Body-oriented Therapy and How It Helps You Improve Your Daily Life

813

Body-oriented therapy (hereinafter referred to as BOT) is a narrow branch of psychotherapy aimed at helping the client to resolve difficulties, experiences and psychosomatic problems by working with bodily, emotional and rational manifestations. The body becomes the key to getting to the deeply buried mental torments and traumas, to discover the primary impulses, the root causes of certain reactions.

We owe the emergence of BOT to Wilhelm Reich. He was the first to use somatic therapy in his psychotherapeutic practice. For that time Reich’s ideas (e.g., body contact with the patient) were revolutionary. Since that time, 100 years have passed and BOT has become widespread around the world, and today the number of people following it is as great as the number of 20Bet users, having dozens of officially recognized schools.

BOT uses words like “bioenergetics.” It sounds like something magical and not scientific. Could you explain what the difference is?

Bioenergetics or bioenergetic analysis by Alexander Lowen, a student and client of Wilhelm Reich, has nothing to do with magic, chakras or esoteric practices. This psychotherapeutic method is psychoanalytically based, combining the concepts of stages of development and Reich’s theories of the mind-body connection. At the core of the method, there are three aspects: breathing, grounding, and vibration. 

How does BOT differ from other types of therapy? What problems does it solve?

Its difference from other areas of psychotherapy is, first of all, in the involvement of the body and the therapist’s direct contact with the client. Before BOT, little attention was paid to the body as a psychological diagnostic tool. With BOT, it’s possible to work with the sphere of relationships, with addictions and codependency, with the strengthening of psychological boundaries, separation, somatic symptoms, with acceptance and feeling of one’s own body.

What Are the Principles of Body-oriented Therapy?

Here are the main ones:

  • The principle of wholeness – the person is whole and indivisible.
  • The principle of dissociation describes all defense mechanisms, personality formation, socialization, as well as the creation of internal and external conflicts, symptoms and diseases.
  • The interaction principle – helping a person to build an interaction with himself or herself and in partnership.
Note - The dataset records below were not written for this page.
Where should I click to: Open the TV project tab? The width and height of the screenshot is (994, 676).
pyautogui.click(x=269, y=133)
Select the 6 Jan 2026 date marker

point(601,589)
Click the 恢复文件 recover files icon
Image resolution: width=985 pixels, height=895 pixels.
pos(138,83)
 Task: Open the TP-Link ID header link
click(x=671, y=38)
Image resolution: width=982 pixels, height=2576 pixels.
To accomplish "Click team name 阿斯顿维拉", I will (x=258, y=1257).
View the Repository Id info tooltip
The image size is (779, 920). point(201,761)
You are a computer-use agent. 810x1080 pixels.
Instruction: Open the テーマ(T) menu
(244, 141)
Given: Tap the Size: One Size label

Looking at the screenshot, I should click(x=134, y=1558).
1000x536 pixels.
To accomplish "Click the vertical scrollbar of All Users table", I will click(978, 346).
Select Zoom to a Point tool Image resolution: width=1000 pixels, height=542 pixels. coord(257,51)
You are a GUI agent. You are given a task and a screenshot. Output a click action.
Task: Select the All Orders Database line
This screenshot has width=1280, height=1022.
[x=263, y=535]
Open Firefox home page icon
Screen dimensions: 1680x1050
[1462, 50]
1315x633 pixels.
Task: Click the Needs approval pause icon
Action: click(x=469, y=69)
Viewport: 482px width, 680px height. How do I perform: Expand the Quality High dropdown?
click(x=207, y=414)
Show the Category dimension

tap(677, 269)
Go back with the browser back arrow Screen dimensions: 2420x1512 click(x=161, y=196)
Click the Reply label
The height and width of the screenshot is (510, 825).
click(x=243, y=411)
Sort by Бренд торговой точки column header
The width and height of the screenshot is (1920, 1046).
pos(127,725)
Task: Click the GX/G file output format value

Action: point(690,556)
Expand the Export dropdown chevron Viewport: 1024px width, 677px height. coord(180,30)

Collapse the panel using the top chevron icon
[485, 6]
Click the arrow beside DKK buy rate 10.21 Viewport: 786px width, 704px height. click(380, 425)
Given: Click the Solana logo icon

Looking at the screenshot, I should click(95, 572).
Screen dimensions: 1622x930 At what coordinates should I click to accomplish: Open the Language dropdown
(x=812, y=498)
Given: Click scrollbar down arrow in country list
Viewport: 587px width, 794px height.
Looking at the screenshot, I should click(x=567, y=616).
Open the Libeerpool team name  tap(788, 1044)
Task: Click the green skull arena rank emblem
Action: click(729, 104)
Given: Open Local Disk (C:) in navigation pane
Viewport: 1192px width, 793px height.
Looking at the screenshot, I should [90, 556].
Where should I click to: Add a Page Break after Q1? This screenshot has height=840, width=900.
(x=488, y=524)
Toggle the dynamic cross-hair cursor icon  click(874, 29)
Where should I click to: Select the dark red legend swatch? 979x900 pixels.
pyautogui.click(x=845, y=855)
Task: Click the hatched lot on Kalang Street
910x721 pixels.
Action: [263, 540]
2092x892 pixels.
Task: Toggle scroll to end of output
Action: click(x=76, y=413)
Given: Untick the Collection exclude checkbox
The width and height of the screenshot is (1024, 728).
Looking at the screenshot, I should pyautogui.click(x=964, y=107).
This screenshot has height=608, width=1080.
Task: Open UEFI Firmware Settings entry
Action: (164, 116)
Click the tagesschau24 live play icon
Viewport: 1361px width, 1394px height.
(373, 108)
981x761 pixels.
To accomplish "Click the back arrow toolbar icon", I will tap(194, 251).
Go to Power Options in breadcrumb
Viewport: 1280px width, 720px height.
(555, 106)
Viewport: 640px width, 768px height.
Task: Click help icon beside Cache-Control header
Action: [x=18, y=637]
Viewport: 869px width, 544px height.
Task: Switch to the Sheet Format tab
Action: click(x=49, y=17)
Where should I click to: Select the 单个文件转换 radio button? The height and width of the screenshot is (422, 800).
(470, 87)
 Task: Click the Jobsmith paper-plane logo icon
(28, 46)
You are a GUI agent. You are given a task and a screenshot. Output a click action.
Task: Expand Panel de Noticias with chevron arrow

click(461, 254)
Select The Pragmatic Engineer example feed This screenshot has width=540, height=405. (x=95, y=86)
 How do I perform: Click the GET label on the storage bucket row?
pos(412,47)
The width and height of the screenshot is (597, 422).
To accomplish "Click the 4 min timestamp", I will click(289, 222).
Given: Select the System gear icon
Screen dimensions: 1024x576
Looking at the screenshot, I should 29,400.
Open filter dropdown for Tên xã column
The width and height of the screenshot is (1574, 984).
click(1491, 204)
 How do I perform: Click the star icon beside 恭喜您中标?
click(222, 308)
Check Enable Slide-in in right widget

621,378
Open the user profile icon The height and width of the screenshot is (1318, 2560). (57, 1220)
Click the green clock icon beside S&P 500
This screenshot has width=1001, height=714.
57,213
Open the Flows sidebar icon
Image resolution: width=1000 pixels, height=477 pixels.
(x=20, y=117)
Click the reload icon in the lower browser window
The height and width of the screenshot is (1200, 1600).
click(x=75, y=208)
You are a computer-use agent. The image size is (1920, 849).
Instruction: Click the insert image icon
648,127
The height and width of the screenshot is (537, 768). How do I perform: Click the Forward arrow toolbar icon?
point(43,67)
What Are the Main Methods of Body-oriented Therapy?

There are many methods of work in body-oriented therapy and the main ones are:

  • Touch (body contact).
  • Voice work.
  • Motor exercises.
  • Static postures.
  • Drawing techniques.
  • Body metaphor.

Why Is It Important to Work With the Body?

The importance of working with the body, in my opinion, is obvious because we live in our bodies, we have one, and there will never be another. Forming a loving and understanding relationship with it, truly being in your body, feeling its needs and enjoying it – isn’t this one of the important tasks in our lives?

Would dancing be considered body-oriented therapy in some sense? Or yoga?

Dancing, yoga, sports are all practices that involve the body, but you can’t call them body-oriented therapy because there’s no therapeutic relationship or psychological inquiry. They are just body practices, but not therapy.

Who Is Suited to Body-oriented Therapy?

Body therapy is necessary for practically everyone, since we all have a body. It’s important for those people who are desensitized, those who don’t “hear” the signals of their body, who don’t understand it, who have a lot of tension and it interferes with a comfortable existence.

All in all, body-oriented therapy has only recently begun to be used by therapists. It helps people understand themselves and adequately resolve intra-family and intrapersonal conflicts. The methods and techniques of this therapeutic approach are aimed at helping the client find harmony with themselves and with the world around them.